Joe Gothard settled his 6-foot-6 frame into a bean-bag chair on a recent morning at the American Indian Magnet School in St. Paul.

He was there to observe a reading intervention class — a routine that dates to the fall — and he noted the name on the chair, which was Big Joe.

That had been his nickname in his hometown of Madison, Wis., where he will return as that district's new schools chief next month.

Gothard leaves St. Paul as the 2024 National Superintendent of the Year, yet he and others say that it's the right time for a fresh start for all.

"Being back in Madison to me is really appealing at this stage in my life," he said in a recent interview. "It's not bigger than St. Paul, but that doesn't really matter to me. The purpose is still the purpose. The challenges are still going to be there."

Gothard is one of America's longest-serving urban superintendents, the third longest, in fact, among 78 in the Council of the Great City Schools. Although he and his leadership team have made creative moves that have garnered national attention, challenges remain for Minnesota's second-largest school district.

St. Paul's enrollment has steadied a bit under his watch, thanks in part to the district's multicultural offerings. Nonetheless, it still is sliding and now stands at 32,145 students.

The literacy work made possible by a massive infusion of federal pandemic aid shows promise and will remain in place, but the district's annual test scores lag and the achievement gap persists.

As Gothard prepares to hand the reins to veteran interim leader John Thein, he is helping shape a 2024-25 budget with a $107 million deficit and with cuts that undermine the goal of his Envision SPPS district redesign. School closings and mergers were supposed to make a well-rounded education for all elementary students possible, yet dozens of specialist teaching positions now are on the line.

Stephanie Anderson, a parent who helped block the proposed closing of Wellstone Elementary and later chaired board member Yusef Carrillo's campaign, said she believes Gothard "believes in public education and in the value of it. I believe he goes to work each day doing the best he can."

But, she said, "I think the timing is really good for him to leave."

Calm in a busy job

On Feb. 15, Gothard was in San Diego for the national conference of the American Association of School Administrators, during which the 50 state superintendents of the year are paraded out, an envelope is unsealed and the name of the National Superintendent of the Year is announced. As a finalist, he prepared a few words, just in case.
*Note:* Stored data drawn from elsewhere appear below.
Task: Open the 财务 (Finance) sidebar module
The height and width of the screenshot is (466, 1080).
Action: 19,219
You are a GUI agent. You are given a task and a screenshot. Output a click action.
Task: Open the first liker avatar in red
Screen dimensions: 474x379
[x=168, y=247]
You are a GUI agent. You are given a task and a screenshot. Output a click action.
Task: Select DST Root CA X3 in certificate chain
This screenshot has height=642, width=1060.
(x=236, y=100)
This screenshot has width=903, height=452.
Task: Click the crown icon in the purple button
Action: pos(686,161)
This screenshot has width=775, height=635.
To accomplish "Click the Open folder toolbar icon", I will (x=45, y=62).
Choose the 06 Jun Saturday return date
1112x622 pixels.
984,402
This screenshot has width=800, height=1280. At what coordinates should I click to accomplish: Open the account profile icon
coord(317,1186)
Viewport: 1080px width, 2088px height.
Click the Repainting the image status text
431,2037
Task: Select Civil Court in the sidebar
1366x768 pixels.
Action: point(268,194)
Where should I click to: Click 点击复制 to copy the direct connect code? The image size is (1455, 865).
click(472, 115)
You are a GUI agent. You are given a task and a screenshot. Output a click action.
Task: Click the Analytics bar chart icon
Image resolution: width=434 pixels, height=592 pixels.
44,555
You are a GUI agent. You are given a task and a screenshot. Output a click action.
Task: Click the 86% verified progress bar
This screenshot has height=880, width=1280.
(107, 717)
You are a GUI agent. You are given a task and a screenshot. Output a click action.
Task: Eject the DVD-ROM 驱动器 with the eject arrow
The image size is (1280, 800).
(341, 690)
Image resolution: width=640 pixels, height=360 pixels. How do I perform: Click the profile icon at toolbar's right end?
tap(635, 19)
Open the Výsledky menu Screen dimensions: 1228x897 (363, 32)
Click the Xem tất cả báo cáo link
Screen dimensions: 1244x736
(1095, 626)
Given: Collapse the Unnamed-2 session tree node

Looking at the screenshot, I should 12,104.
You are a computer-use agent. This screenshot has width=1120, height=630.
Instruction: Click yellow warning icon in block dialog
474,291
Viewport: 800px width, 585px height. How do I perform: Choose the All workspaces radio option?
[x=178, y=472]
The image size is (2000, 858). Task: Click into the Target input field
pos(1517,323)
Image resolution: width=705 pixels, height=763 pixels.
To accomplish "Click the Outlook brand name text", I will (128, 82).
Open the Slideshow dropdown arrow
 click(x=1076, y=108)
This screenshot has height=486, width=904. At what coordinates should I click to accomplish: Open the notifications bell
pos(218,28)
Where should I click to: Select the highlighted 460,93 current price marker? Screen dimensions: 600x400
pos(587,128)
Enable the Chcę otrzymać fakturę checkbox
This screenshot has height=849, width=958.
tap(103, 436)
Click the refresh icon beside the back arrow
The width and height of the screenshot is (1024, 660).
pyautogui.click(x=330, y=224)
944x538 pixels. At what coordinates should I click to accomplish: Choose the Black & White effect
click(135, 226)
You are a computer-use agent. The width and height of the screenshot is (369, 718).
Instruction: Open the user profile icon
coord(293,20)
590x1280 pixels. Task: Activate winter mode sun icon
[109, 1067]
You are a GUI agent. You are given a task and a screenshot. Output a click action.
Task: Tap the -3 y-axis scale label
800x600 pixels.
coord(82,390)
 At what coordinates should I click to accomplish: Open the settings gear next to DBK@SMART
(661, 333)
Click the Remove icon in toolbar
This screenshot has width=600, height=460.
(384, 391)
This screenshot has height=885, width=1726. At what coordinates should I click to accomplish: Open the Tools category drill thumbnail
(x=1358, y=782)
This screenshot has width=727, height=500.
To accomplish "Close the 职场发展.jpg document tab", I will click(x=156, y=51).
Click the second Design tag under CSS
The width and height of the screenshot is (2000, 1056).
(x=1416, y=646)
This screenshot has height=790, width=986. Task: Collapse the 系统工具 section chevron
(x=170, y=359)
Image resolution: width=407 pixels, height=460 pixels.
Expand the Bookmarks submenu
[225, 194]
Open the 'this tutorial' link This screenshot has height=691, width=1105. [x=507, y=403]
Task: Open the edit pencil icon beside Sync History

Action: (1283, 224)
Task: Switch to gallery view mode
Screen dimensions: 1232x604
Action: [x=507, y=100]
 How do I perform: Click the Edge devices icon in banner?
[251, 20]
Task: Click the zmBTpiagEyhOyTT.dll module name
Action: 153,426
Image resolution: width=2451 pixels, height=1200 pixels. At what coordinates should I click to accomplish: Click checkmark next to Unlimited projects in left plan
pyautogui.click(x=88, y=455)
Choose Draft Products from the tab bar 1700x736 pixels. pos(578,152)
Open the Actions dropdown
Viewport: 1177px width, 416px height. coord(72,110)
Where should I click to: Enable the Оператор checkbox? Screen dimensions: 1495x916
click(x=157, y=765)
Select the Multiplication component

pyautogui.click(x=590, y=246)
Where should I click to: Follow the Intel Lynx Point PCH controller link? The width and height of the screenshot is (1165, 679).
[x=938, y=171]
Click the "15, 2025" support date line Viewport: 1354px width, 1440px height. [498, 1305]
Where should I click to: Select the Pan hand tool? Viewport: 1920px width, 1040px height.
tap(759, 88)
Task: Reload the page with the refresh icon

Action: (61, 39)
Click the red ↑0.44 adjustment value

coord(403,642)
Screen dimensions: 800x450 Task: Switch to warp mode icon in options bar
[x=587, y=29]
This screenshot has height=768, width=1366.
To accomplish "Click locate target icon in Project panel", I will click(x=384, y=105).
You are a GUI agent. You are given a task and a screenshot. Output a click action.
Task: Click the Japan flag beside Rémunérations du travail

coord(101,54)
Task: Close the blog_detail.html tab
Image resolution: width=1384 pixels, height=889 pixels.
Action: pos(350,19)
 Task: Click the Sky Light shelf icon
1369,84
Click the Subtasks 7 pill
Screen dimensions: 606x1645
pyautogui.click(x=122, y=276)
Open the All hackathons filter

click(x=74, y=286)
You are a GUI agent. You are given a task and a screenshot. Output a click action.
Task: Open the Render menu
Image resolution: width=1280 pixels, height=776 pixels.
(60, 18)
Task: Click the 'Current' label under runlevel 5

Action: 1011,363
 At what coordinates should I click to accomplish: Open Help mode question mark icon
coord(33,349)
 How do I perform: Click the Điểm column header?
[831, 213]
At the same time, St. Paul's teachers were in the process of authorizing a strike — a clean sweep of such votes during his seven years at the helm — and Madison's school board president phoned him in the morning to offer him the superintendent post.

"Thankfully, I've been through some tests in my tenure in St. Paul," he said of the ability to stay calm when emotions may be running high.

A year ago, a student was fatally stabbed in a hallway at Harding High School, and the district spent months exploring what it would take to make the schools safer.

As a mentor to aspiring leaders, Gothard said he makes it a practice to be present in the moment, to listen before speaking, to ask good questions and take cues from people who come at him all day with diverse perspectives.

"In this work and the work of leadership, you can't say 'yes' to everything," he said. "In fact, I have a quote I often share with people: How good are my 'yeses' if I never say 'no?'"

School closures and additions

Last spring, Gothard and his administrative team said yes when Somali parents and others advocated for a broader array of programming — eventually opening an East African Elementary Magnet School that helped ease the district's projected enrollment decline.

They launched a Karen language program believed to be the first of its kind in the nation.

Even Envision SPPS, which Gothard acknowledges as unpopular, set the district apart from others in the country by taking on school closures in a systematic way that allowed for some innovation, he said.

But Anna Peters, a parent at Galtier Community School, which was closed to make room for an early childhood education hub, said that after a year at nearby Hamline Elementary, she and her husband decided to pull their fifth-grader and place her in a St. Paul charter school.

Teachers need support to meet all of their students' needs, Peters said, and it isn't clear the bigger schools that result from mergers can deliver. Not that she blames Gothard. "Running a school district is such a behemoth of a job," she said.

What's next in St. Paul

Gothard's tenure in St. Paul ends on May 17, and Thein, who was interim leader before Gothard was hired in 2017, will bring the 2024-25 budget with its expansive cuts to the finish line in June.

The school board has not set a timeline for its search for a permanent superintendent.

Last week, Gothard was in Madison, visiting schools long familiar to him and his family, and in an exchange with a student who asked why he was returning, said: "How can I make school awesome every day for you? That's why I'm back."

But he has made clear, too, that he is National Superintendent of the Year because of St. Paul.